CATV大手のイッツ・コミュニケーションズ(イッツコム)は4月21日,インターネット接続サービス「かっとび」にIP電話サービスを追加すると発表した。8月から試験サービスを開始し,12月1日に本サービスへと移行する。料金やサービス名などは未定。「050」で始まるIP電話専用の電話番号をイッツコムが総務省から直接取得し,ユーザーに割り当てる。

 IP電話を利用できるのは,CATVだけでなく,ADSL(asymmetric digtal subscriber line),FTTH(fiber to the home)のインターネット接続サービスのユーザー。同社はADSLはイー・アクセスとNTT東日本,FTTHはNTT東日本から回線を調達することで提供している。またイッツコムとネットワークを相互接続するCATV事業者が,イッツコムの設備を使いIP電話サービスを提供する。今のところ,YOUテレビ(横浜市鶴見区),横浜ケーブルビジョン(横浜市旭区)が参加を表明している。

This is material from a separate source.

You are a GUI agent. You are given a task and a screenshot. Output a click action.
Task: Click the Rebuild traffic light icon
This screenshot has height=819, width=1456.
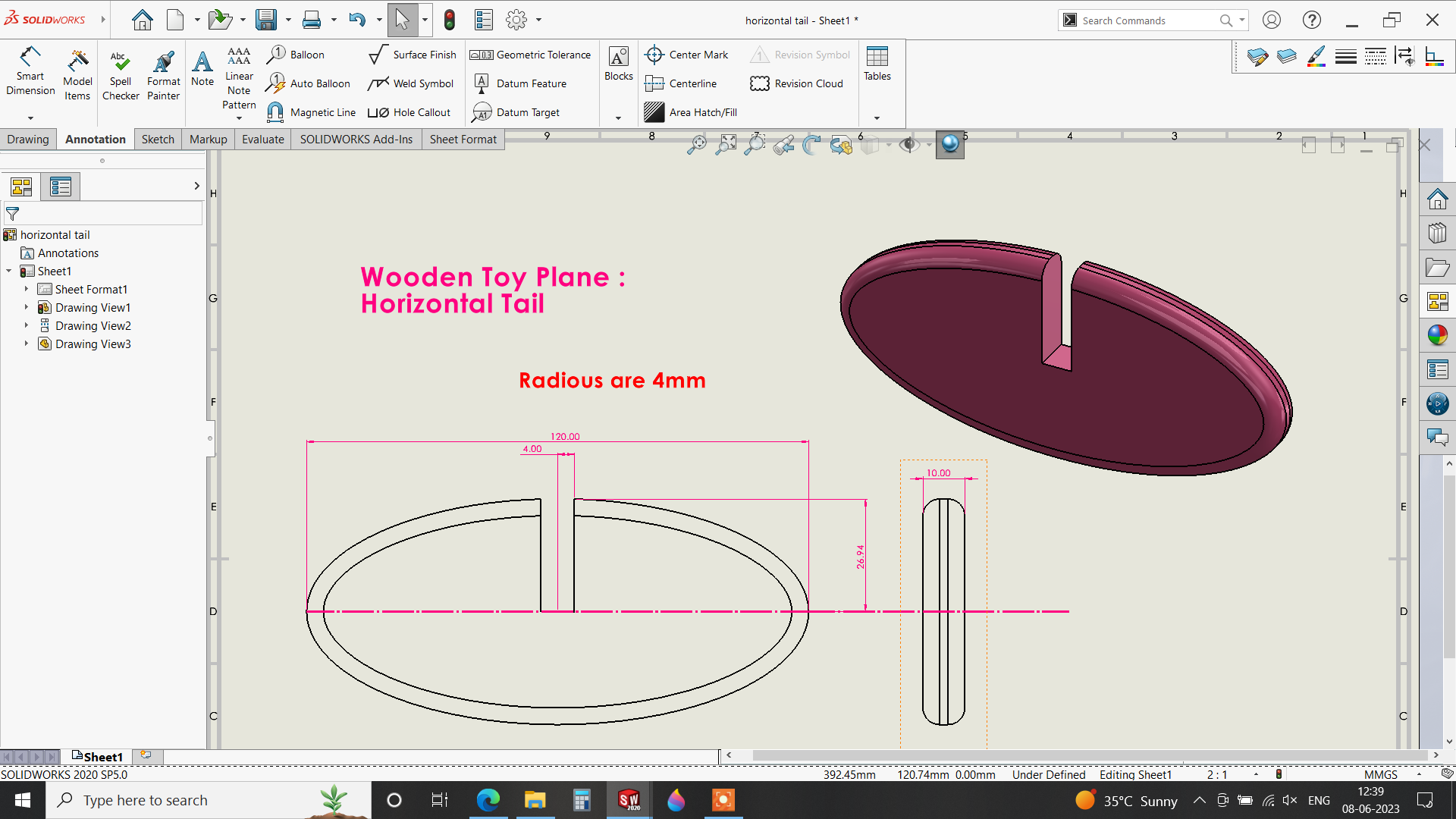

 端末にはSIP(session initiation protocol)を呼制御プロトコルとする製品を使う。従来CATV事業者はIP電話の呼制御プロトコルとして,MGCP(media gateway control protocol)を採用するケースが多かったが,「かっとびでは他の事業者から回線を調達しADSLサービスを提供している。この事業者はすでにSIPを使ってIP電話サービスを提供しており,相互に通話する際の親和性を考えた。また,CATVでも呼制御にSIPを使っても問題ないと技術面から判断できた」(イッツコム)としてSIPを採用した。

 なお,NTTの加入電話などとの外線接続に使う中継通信事業者は選定中である。今のところ,イッツコム,YOUテレビ,横浜ケーブルのそれぞれのユーザー間での通話は料金を無料にする見込み。他のCATV事業者やインターネット接続事業者(ISP)との提携による無料通話に関しては今後,サービス開始までに詰めていく。